11月25日にニューヨーク・タイムスが掲載したLynn MrgulisのObituary(追悼記事)。
彼女の最初の夫が「コンタクト」などのベストセラーで知られるカール・セーガンだったのは知らなかった。

不眠症になった時に、彼が原作の映画「コンタクト」だけは、閉所恐怖症的になっていた当時の僕を普通に受け入れてくれた。唯一、映画館の闇の中で苦しく感じなかった映画だった。

微生物たちの惑星という眼で地球をとらえることのおおらかさが魅力的だ。

ブルース・ウェーバー名義の追悼記事。

進化生物学者リン・マーギュリス、進化論者73歳で死去
http://www.nytimes.com/2011/11/25/science/lynn-margulis-trailblazing-theorist-on-evolution-dies-at-73.html?_r=1&scp=1&sq=Lyn%20Margulis&st=cse
By BRUCE WEBER

細胞の起源に関する研究で進化理論の分野を大きく変革した生物学者のリン・マーギュリスが火曜日にマサチューセッツ州アムハーストの自宅で亡くなった。享年73歳。

彼女は5日前に脳出血で倒れ、そのまま回復することがなかった。と、最初の夫であるコスモロジストのカール・セーガンとの間に生まれた息子Dorion Saganは言う。

マーギュリス博士は、1988年よりアムハーストにあるマサチューセッツ大学の地球科学の名誉教授だった。

彼女が1960年代に、どちらかといえば嘲りの対象だった何人かの先駆者たちの仕事に依拠して、自分の理論を公表した。真核細胞は、複数バクテリア間の共生関係の結果、誕生したしたという考え方である。

この仮説は当時支配的だった「進化を促進する主たるメカニズムはランダムな突然変異である」という新ダーウィン主義的考え方に真っ向から挑戦するものだった。

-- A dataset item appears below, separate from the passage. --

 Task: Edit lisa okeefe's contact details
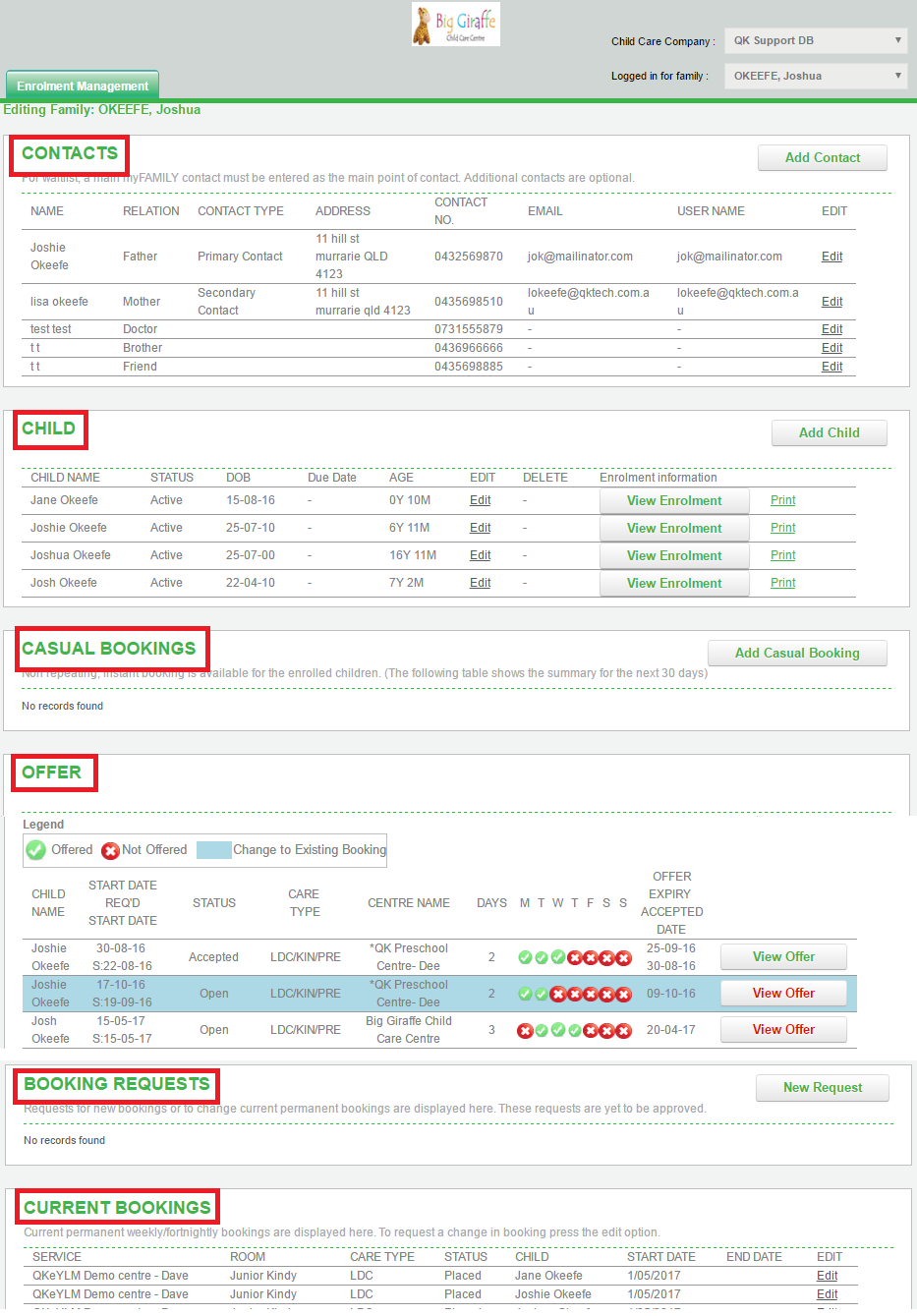(831, 301)
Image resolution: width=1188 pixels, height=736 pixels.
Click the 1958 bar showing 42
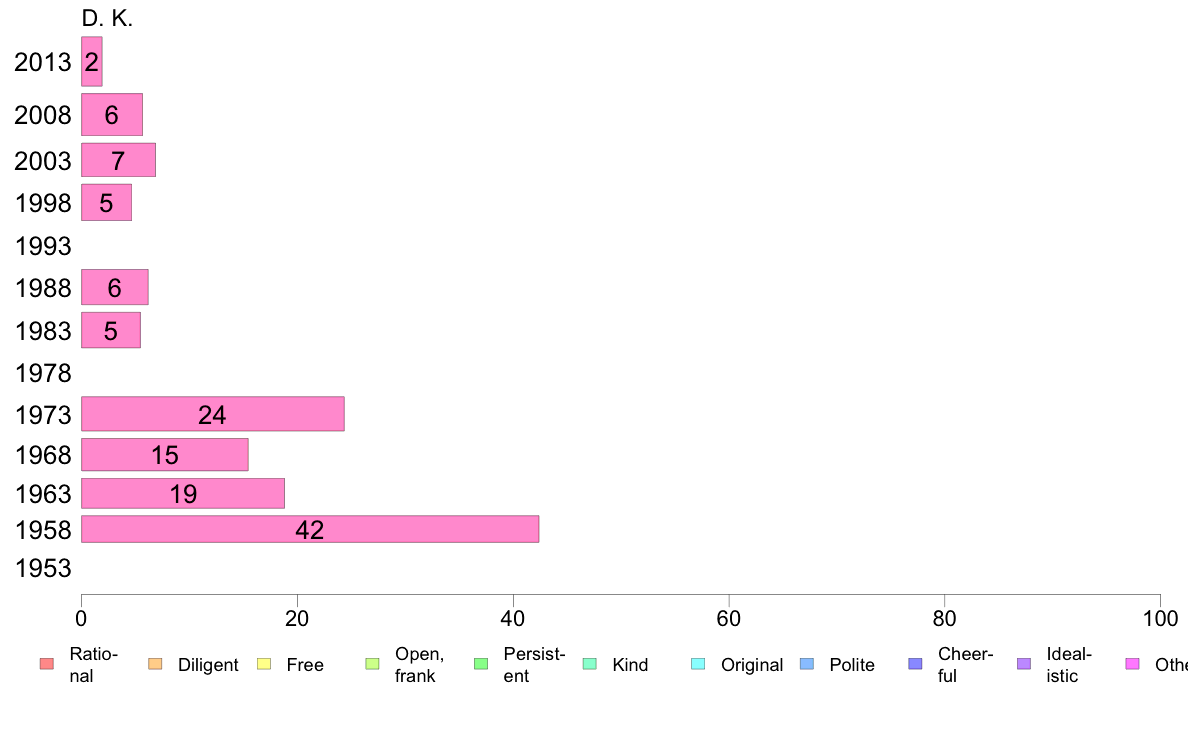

マーギュリス博士は重要なのは共生のメカニズムだと主張したのである。すなわち、進化は相互に助け合いながら成長し、一体となり再生産をするようになった複数の生命体によるものだと考えたのだ。この理論は当時主流だった進化理論の重要な部分を破壊した。そして進化というものは種のレベルで視えるようになるかなり前に、微生物の段階で始まるのだという考え方だった。

娘のジェニファー・マーギュリスは次のように語る。

「彼女はいつも微生物のが重要なのだと言っていた。そして自分のことを微生物のスポークスパーソンと呼んでいた」

マーギュリス博士が最初に発表した論文は、1967年にJournal of Theoretical Biology上で発表される前に15の学術雑誌から拒否された。


その後、この理論を支持する追加的な証拠を加えた拡大版が彼女の最初の書籍となった。彼女の連続細胞内共生理論に基づく「真核細胞の起源」である。

改訂版が1981年に「細胞進化における共生」というタイトルで出版され、多くの著名科学者の理論上の前提に果敢に挑戦しているにもかかわらず、進化理論として一般に受け入れられることになった。

1995年にマーギュリス博士は次のように語った。

「進化論者たちは過去5億年にすぎない動物の歴史に没頭している。我々は生命自身がそれよりはるかに古くに発生したことを知っているにもかかわらずだ。化石記録はほぼ40億年前までに遡ることができるの。1960年代までは、科学者たちは生命の進化を考える際に化石証拠の存在を無視していた。理由はそれが解釈不能だからだった。

「私は細胞と微生物を視野に入れて、進化生物学を研究してきた。リチャード・ドーキンス、ジョン・メイナード・スミス、ジョージ・ウィリアムス、リチャード・ルウォンティン、ナイルス・エルドレッジ、スティーブン・J.グールドはすべて動物学的伝統の出身である。同僚のサイモン・ロブソンの言葉を借りると、こういった人たちは30億年ばかり時代遅れの情報を使って研究していることになる。」

Lynn Petra Alexanderは1938年3月5日にシカゴで生まれた。彼女が育ったのはシカゴのサウスサイドの悪い環境の下だった。父親は弁護士兼ビジネスマン。早熟な彼女は、シカゴ大学を18歳で卒業。シカゴ大学で、後の結婚相手であるセーガン博士と階段で良くすれ違うようになった。

彼女はウィスコンシン大学から遺伝学と動物学で修士号を取得し、カリフォルニア大学バークレーで、遺伝学の博士号を取得した。マサチューセッツ大学に職を得る前に、彼女は22年間ボストン大学で教鞭をとっていた。

マーギュリス博士は、James E. Lovelockの協力者であり支援者としても知られる。この方面の活動では何かと物議を醸している。Lovelockはガイア理論を主張している。この理論は地球自体、すなわち環境、地質、そこに住む生命体が自動制御システムであり、それ自体で永久に存続することを可能にする条件を維持していると考えるものである。別の言い方をすれば、それ自体が生きているということである。

マーギュリス博士とセーガン博士は結局離婚することになり、彼女は化学者のトーマスN・マーギュリスと再婚することになった。セーガン博士は1996年に亡くなった。

多くの子供と9人の孫に看取られることになった。

マーギュリス博士とドリオン・セーガンは1986年に出版された40億年の進化の歴史を読みやすい言葉でたどった「ミクロコスモス」の中で、こんなことを書き残している。

「かつて存在した種の99.99%以上が既に絶滅した。しかし多くの細胞をが住んでいる緑の惑星は30億年以上も継続している。現在、過去、未来におけるこの緑色の基礎は、ミクロコスモス、すなわち数兆の対話し、進化しつづける微生物たちなのだ。」